Her parents were remarkably youthful and good-looking, and you could tell that she was going to be beautiful, too. Rebecca was one of the few individuals who actually deserved to be pretty, because it wasn’t going to make her full of shit. She took after her parents that way.

People generally hated the whole family.

 

12

 

A de Havilland twin-engine turboprop banked at four thousand feet over the turquoise water of Florida Bay and lined up its approach. Samantha Bridges pressed her face to the window and looked down at the A1A traffic, moving only slightly slower than the plane.

Samantha felt a Bogart sensation of intrigue as her plane landed on the single, short runway with faded markings, bleached and hot, carved into the salt flats and coconut palms. The terminal was smaller than some houses in her neighborhood and needed paint.

Key West International Airport. International — they used to fly to Havana once upon a time. Propeller plane was the only way in now; local ordinance prevented jet noise from disturbing residents and wildlife.

Stairs flopped down from the side of the plane, and Samantha appeared in the hatch. Two women waited on the edge of the runway outside the Conch Flyer Lounge, grinning, hoisting fruity drinks in toast. Sam almost didn’t recognize Teresa in the lavender dress. She was thin. And blond. Maria looked great, too, despite the fashion error of matching vertical stripes with gila monsters.

A pair of Beechcraft B 100s landed in quick succession, Paige and Rebecca, and suddenly they were all there, piling in an airport shuttle van.

It started two months earlier, a chance occurrence. Samantha Bridges was now an assistant state attorney in Miami, and her youngest daughter had just left for Florida State. She turned the extra bedroom into a home office with a new computer and AOL account.

Sam began fooling around with search engines one Sunday evening. Midnight came and went. She still couldn’t believe her screen. She had plugged in the names as a lark, and it had become a chain reaction of long-distance phone calls. Then they all hung up and hopped back on their computers, five women typing nonstop in the new Books, Booze and Broads chat room. Layoffs, surgeries, relocations to Boston and Belgium, a total of four new marriages that had gone south. Then, full circle, all back in Florida and single again. With one big difference. Empty nests.

“Let’s revive the book club.”

“Have a reunion.”

“What do you want to read?”

“Where?”

“What?”

“The reunion.”

“Slow down!”

“Let’s pick a book and visit where it’s set.”

“Or pick a place and find a book that’s set there.”

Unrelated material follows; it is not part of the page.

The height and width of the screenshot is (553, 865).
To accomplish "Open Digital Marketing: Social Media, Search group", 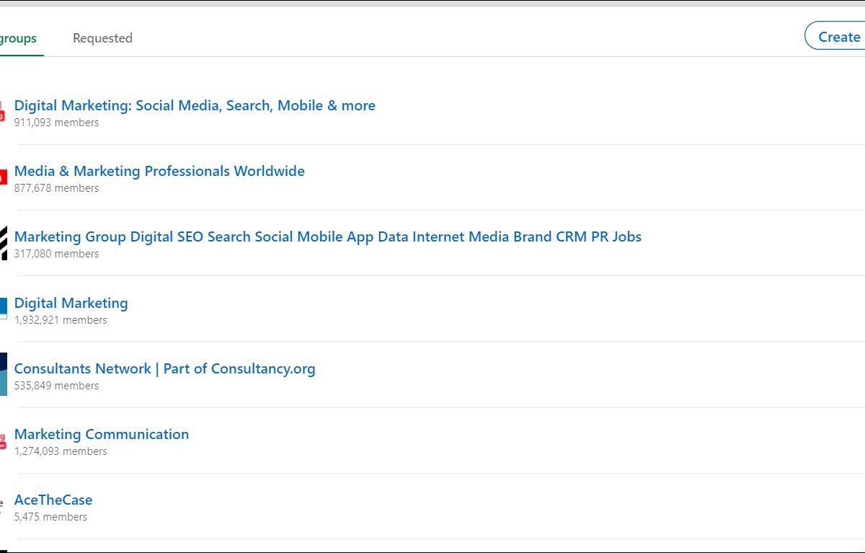I will (x=195, y=105).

“I like the first idea better.”

“They’re the same.”

“No they’re not.”

“Whatever.”

First stop: Key West, Cayo Hueso, The Rock, Island of Bones. Rebecca had recommended the book, passed along by her parents. It was about a bunch of Jimmy Buffett fans on a pilgrimage to the Keys, and they spend the whole trip wasted on frozen drinks until they’re mysteriously murdered one by one. Parrot Droppings, by Ralph Krunkleton. The women liked it so much they had torn through four other Krunkletons before boarding their planes.

The courtesy van pulled up in front of the Heron House on Simonton Street. The women wheeled luggage through the orchid garden and past the mosaic of a big wading bird tiled into the bottom of the swimming pool. They entered their suite through the sundeck, and there was no doubt where they were. Watercolors everywhere. Paintings of tropical plants, bedspreads with tropical fish. Rattan, marble, French doors, stained transoms. They crossed “the fulcrum” — that long-anticipated turning point when you’re traveling to a party town and finally get in your room and drop the suitcases, and it all lifts off your shoulders with a sudden buoyancy. This called for a meeting of the book club. They headed out the door to find one of the taverns in their Krunkleton paperbacks.

The five started north on Duval Street, past the Lost Weekend Liquor Store, into the drinking district. Freaks on the street, squares in the bars. Bars with plastic bulls crashing through walls, parrots and flamingos on the counters, sailfish over the taps, pinball machines in back and pitchmen out front barking about double-jointed strippers upstairs. People who should never limbo doing so, reggae bands joined onstage by bald drunks from Cincinnati, derelicts riding bicycles with iguanas in the baskets and big snakes around their necks, drunk couples necking, transvestites on stilts, dogs wearing sunglasses, college students falling off mopeds and vomiting all over their SEE THE KEYS ON YOUR HANDS AND KNEES T-shirts.